***** Records for processing *****

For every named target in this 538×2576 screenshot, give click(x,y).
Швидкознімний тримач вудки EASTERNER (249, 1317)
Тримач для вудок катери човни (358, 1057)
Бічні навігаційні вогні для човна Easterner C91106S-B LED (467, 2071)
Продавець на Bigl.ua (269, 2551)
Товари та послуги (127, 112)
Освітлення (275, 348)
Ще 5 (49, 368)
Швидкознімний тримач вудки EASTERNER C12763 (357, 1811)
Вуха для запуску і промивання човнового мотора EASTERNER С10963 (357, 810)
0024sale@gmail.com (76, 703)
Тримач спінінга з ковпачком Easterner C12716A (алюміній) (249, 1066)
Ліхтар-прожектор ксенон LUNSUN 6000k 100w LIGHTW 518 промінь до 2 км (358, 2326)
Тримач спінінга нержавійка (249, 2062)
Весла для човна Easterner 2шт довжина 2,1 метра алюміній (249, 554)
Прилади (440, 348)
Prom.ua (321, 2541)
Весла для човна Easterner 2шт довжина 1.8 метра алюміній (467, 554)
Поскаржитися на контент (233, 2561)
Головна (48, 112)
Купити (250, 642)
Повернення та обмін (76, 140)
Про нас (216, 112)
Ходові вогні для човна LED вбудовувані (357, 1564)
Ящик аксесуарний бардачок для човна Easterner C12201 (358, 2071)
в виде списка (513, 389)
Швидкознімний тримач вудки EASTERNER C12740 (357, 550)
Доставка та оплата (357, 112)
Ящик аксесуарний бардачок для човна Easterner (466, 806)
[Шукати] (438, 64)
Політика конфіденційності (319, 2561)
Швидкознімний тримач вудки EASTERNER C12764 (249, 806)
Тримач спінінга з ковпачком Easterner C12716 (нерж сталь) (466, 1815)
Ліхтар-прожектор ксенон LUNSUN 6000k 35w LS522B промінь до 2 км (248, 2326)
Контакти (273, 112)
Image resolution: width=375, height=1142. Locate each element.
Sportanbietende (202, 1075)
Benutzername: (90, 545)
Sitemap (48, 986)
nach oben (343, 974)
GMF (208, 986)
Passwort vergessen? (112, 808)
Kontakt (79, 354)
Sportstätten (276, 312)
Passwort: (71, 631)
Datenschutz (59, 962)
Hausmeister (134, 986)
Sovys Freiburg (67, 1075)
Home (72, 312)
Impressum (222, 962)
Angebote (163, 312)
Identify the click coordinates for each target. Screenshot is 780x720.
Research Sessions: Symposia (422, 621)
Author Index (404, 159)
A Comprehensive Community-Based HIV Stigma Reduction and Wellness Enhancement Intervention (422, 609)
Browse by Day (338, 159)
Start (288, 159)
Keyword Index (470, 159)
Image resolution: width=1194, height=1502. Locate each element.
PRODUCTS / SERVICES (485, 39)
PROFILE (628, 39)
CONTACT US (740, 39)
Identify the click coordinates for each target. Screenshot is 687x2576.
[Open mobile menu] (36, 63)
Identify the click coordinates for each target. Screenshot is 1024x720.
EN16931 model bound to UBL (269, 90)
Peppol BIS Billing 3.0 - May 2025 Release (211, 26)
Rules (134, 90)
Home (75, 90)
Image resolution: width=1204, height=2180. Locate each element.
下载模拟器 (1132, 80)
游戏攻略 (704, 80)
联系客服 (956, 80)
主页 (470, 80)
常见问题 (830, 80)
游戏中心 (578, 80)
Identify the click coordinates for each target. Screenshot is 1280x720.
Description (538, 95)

*****

Rewrite the lines of the records above, starting at the line containing "в виде списка (513, 389)" and ending at the line containing "Home (75, 90)", with "Sitemap" changed to "Site map" and everything else left the same.

--- Output for this task ---
в виде списка (513, 389)
Швидкознімний тримач вудки EASTERNER C12740 (357, 550)
Доставка та оплата (357, 112)
Ящик аксесуарний бардачок для човна Easterner (466, 806)
[Шукати] (438, 64)
Політика конфіденційності (319, 2561)
Швидкознімний тримач вудки EASTERNER C12764 (249, 806)
Тримач спінінга з ковпачком Easterner C12716 (нерж сталь) (466, 1815)
Ліхтар-прожектор ксенон LUNSUN 6000k 35w LS522B промінь до 2 км (248, 2326)
Контакти (273, 112)
Image resolution: width=375, height=1142. Locate each element.
Sportanbietende (202, 1075)
Benutzername: (90, 545)
Site map (48, 986)
nach oben (343, 974)
GMF (208, 986)
Passwort vergessen? (112, 808)
Kontakt (79, 354)
Sportstätten (276, 312)
Passwort: (71, 631)
Datenschutz (59, 962)
Hausmeister (134, 986)
Sovys Freiburg (67, 1075)
Home (72, 312)
Impressum (222, 962)
Angebote (163, 312)
Identify the click coordinates for each target. Screenshot is 780x720.
Research Sessions: Symposia (422, 621)
Author Index (404, 159)
A Comprehensive Community-Based HIV Stigma Reduction and Wellness Enhancement Intervention (422, 609)
Browse by Day (338, 159)
Start (288, 159)
Keyword Index (470, 159)
Image resolution: width=1194, height=1502. Locate each element.
PRODUCTS / SERVICES (485, 39)
PROFILE (628, 39)
CONTACT US (740, 39)
Identify the click coordinates for each target. Screenshot is 687x2576.
[Open mobile menu] (36, 63)
Identify the click coordinates for each target. Screenshot is 1024x720.
EN16931 model bound to UBL (269, 90)
Peppol BIS Billing 3.0 - May 2025 Release (211, 26)
Rules (134, 90)
Home (75, 90)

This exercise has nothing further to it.